Items listed in a dataset
===============

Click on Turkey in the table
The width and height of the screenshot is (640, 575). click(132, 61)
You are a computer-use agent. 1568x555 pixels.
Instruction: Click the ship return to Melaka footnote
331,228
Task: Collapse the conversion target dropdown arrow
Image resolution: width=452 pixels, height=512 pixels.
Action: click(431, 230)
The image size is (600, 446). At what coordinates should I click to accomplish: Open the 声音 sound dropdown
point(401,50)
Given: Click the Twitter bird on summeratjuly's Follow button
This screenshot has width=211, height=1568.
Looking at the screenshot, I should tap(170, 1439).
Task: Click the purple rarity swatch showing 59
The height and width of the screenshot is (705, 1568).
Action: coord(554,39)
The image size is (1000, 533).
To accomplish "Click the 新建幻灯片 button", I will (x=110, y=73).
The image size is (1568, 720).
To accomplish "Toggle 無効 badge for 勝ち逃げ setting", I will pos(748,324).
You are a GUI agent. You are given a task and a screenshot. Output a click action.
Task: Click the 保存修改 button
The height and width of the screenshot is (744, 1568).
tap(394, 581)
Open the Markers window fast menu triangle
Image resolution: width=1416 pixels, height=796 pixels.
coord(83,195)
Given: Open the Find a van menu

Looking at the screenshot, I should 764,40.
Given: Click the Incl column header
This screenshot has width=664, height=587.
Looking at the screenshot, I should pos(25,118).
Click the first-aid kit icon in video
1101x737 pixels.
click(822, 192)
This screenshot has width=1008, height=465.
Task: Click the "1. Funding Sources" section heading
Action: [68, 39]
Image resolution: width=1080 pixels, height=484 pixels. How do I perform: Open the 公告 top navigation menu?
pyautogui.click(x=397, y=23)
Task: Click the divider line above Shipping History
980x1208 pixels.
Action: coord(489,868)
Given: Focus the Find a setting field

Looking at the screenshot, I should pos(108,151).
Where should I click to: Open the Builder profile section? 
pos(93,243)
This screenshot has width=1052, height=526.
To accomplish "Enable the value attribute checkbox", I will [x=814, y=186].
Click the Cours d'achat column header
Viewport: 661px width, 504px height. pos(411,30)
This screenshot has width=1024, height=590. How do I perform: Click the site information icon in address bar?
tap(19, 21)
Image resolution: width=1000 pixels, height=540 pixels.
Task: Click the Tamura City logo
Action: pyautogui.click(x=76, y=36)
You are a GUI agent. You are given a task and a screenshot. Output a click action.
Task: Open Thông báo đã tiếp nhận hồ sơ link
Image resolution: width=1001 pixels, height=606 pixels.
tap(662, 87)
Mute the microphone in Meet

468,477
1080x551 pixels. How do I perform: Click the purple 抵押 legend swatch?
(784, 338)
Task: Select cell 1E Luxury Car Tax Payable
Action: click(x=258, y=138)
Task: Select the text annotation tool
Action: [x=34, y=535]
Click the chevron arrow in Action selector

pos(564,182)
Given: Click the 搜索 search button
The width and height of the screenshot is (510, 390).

===============

_Exercise requirements_
Lines containing the word "button" are to be pulled from the records and copied.

_Exercise response_
Given: Click the Twitter bird on summeratjuly's Follow button
To accomplish "Click the 新建幻灯片 button", I will (x=110, y=73).
Task: Click the 保存修改 button
Given: Click the 搜索 search button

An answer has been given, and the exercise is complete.